--- SOURCE MATERIAL Enclosed Below ---

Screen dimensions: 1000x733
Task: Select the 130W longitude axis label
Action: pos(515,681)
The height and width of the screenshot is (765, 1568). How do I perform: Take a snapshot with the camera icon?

--- End of Enclosed SOURCE MATERIAL ---
--- SOURCE MATERIAL Enclosed Below ---

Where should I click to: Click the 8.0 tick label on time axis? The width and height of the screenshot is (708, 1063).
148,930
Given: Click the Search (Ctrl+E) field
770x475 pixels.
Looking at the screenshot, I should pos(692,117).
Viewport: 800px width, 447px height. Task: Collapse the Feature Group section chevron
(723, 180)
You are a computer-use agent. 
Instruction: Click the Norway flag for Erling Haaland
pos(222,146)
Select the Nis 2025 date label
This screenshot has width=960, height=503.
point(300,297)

--- End of Enclosed SOURCE MATERIAL ---
--- SOURCE MATERIAL Enclosed Below ---

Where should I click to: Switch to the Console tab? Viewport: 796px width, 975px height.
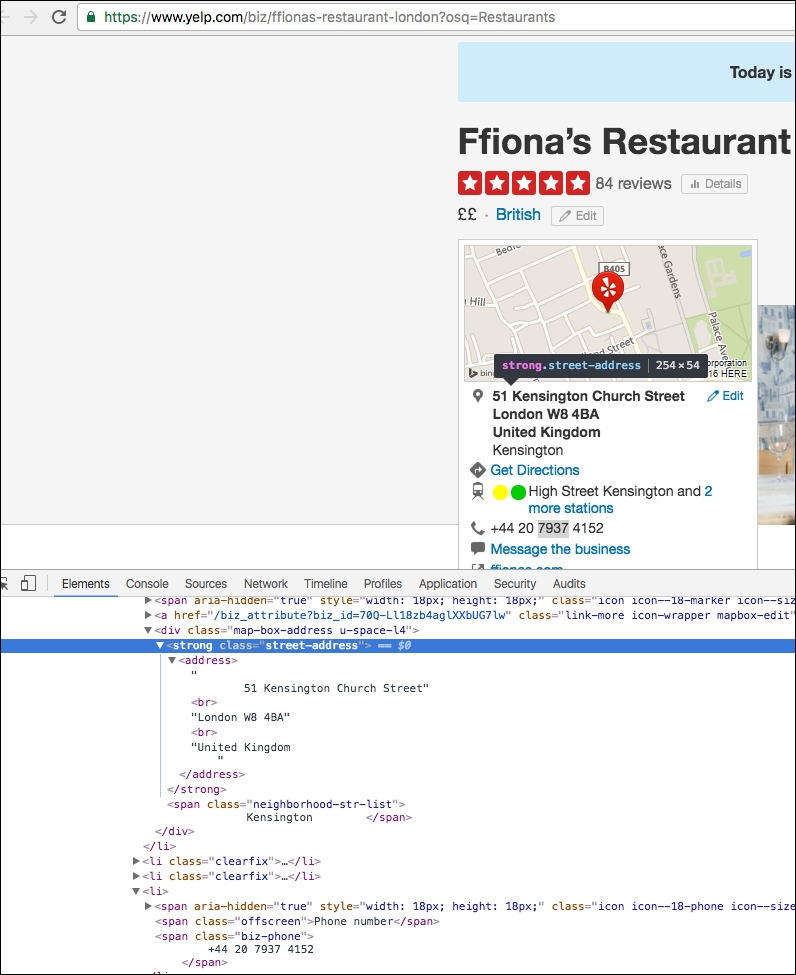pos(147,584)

--- End of Enclosed SOURCE MATERIAL ---

§ INSTRUCTIONS TO FOLLOW
Reproduce exactly, and only, the part of the listing above that begins at the line with "770x475 pixels." and goes on through the line with "You are a computer-use agent.".

§ COMPLETED EXERCISE
770x475 pixels.
Looking at the screenshot, I should pos(692,117).
Viewport: 800px width, 447px height. Task: Collapse the Feature Group section chevron
(723, 180)
You are a computer-use agent. 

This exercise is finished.